Como repórter, na década de sua estreia no jornalismo, Clarice fez uma matéria intitulada “Uma visita à casa dos expostos, a história do português Romão” para a revista Vamos lêr!, que circulou no dia 08 de julho de 1941. Nela, Clarice mescla seu olhar de ficcionista ao da repórter para contar a história do educandário Romão de Mattos Duarte, uma instituição filantrópica que abriga, há mais de 200 anos, crianças enjeitadas pelos pais. A matéria começa com a reprodução textual da placa de bronze à entrada do educandário, seguida da descrição do espaço percorrido pela jornalista até a sala da entrevista, como segue:
Até ler o original estilo da placa de bronze, é preciso atravessar um longuíssimo pátio sombreado, subir a escadaria de pedra, parar um instante diante da Virgem Maria, asilada entre rochas, musgos e fios de água, subir de novo escadas. A sala é grande e clara.
Soeur Voisin fecha as janelas para que o retrato de Romão Duarte refulja na escuridão e conta a sua história:
— Il n’était pas trop riche, mais il était trop bon.. (LISPECTOR, In: Nunes, 2012, p. 438)
Percebemos que “parar diante da Virgem Maria” é uma opção da repórter. O uso do discurso direto com travessão não remete à reprodução fiel de um diálogo, mas à intenção de deixar a responsabilidade da descrição do fundador da casa à administradora. Na sequência, a repórter descreve o retrato do português Romão de Matos Duarte fundador da Casa dos Expostos, duzentos anos antes: “[…] tem um rosto humilde e segura o chapéus nas mãos, como se acabasse de pedir um favor.

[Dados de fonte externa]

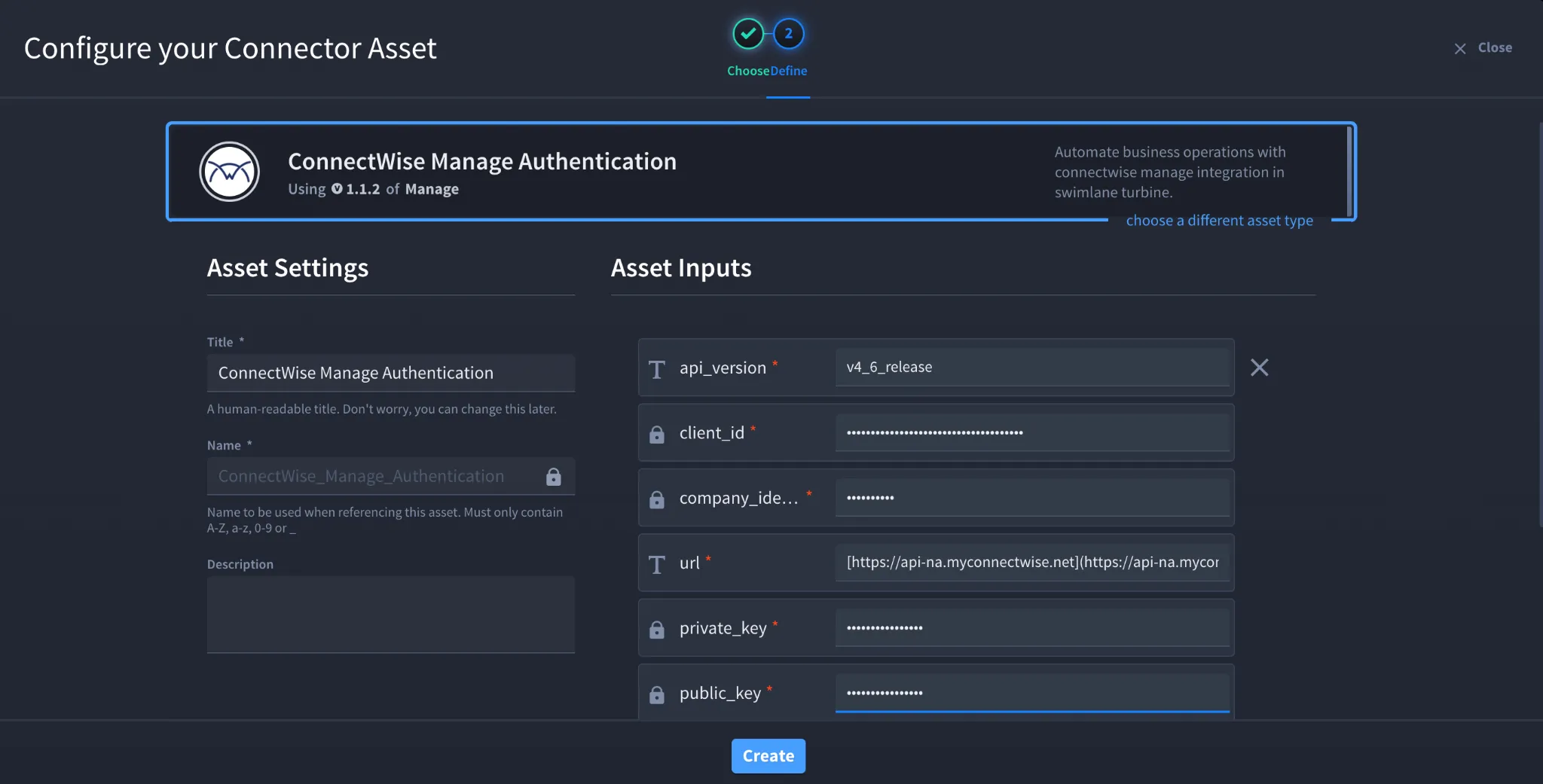Click the text-type icon beside url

Num belo dia de sua vida, lá pelos anos de 1700, Romão abriu a porta e viu um bebê depositado na soleira.”. (LISPECTOR In: Nunes, 2012, p. 440)
As estratégias narrativas da matéria envolvem interpretações subjetivas de Clarice Ao descrever a trajetória dos expostos ao longo da vida na casa, ela diz: “Às vezes o exposto se enxerta de tal modo à nova árvore, que dela só se desprende quando murcho. Assim, ainda mora na Casa dos Expostos uma turma de velhinhos que nunca se lembrou de fugir.” (LISPECTOR In: Nunes, 2012, p. 456) Naturalmente, não ocorreria à administradora falar em fuga, mas sim à repórter que interpretava o ambiente e incorporava em suas emoções as histórias daquelas almas enjeitadas.
Sua linguagem não é a objetiva de repórter, e ela não seleciona apenas o factual, ao inserir sua imaginação, e assim é toda a matéria. Conclui com uma advertência sobre uma nova lei que proibiria a continuidade da Casa dos Expostos: “Não é proibindo a aceitação de crianças não identificadas que se acabará com o nascimento delas. […] Mesmo porque é preciso não esquecer: além do infrator ao dispositivo penal, há o Bonifácio e Regina Aparecida que não têm a menor culpa.” (LISPECTOR In: Nunes, 2012, p.526) Ao imiscuir as suas convicções pessoais sobre o tema da reportagem, Clarice rompe a fronteira da imparcialidade na notícia. Ela recusa o papel de mera transmissora de informações, filtrando-as em sua inclinação pelos oprimidos.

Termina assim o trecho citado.